AUSTRALIA
Sydney Morning Herald
February 21, 2016
Michael Short
Journalist
A few months ago, I caught up for lunch with lawyer Judy Courtin, one of the staunchest advocates for the victims of the rape and sexual abuse of children and vulnerable others by, in particular, Catholic priests, and one of the people instrumental in the successful campaign to establish the royal commission into the response of churches and other institutions to these crimes. She did her PhD on the issue, was a guest of mine in 2012 in the advocacy column I have written for the past six years, The Zone, and is now representing victims at the commission.
In an eerie coincidence, when I returned from lunch to my desk, there was a joint email from the headmaster and chairman of the board of Ballarat and Queen’s Anglican Grammar School, which I attended for the final five years of my secondary education.

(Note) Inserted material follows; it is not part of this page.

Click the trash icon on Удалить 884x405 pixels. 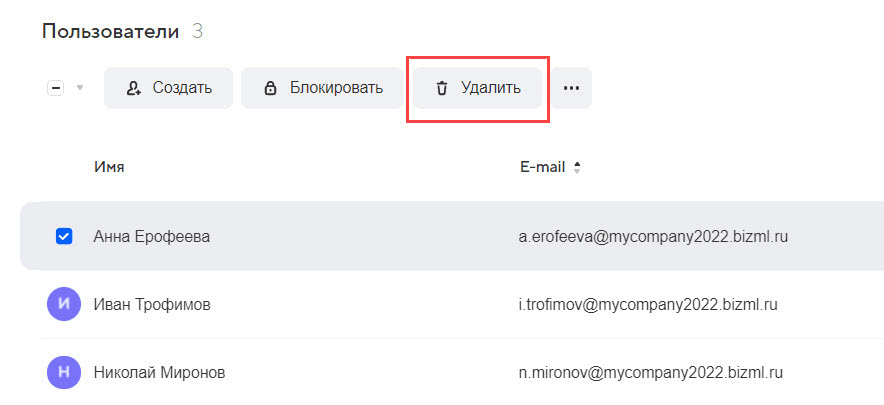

The email read in part: “Ballarat Grammar is seeking to ascertain whether members of its community have experienced abuse at the school. Anyone who has suffered such abuse is encouraged to come forward, with the assurance that disclosures will be treated with confidentiality, and with the utmost sensitivity…This letter has not been prompted by any revelation at the royal commission, but by a desire to assist anyone who might be helped by the affirmation and support of the school.”
It hit me like a physical blow. The image of the priest’s genitals flooded my mind. I could also visualise the hideous, massive flakes of dandruff. I had suppressed the memory for more than 35 years. This is common.
He used to ply us with alcohol in his home. Despite striving, I simply can not fully recall what happened; I might remember more, but at this stage I do not recall being severely sexually abused. However, and this is the most disturbing part, I suddenly recalled that I knew he had done so to at least one boy. I do not remember – and, again, perhaps I will – how I know that, and I am wracked with guilt at not having acted on this knowledge. Sexual abuse is so insidious; victims feel guilt.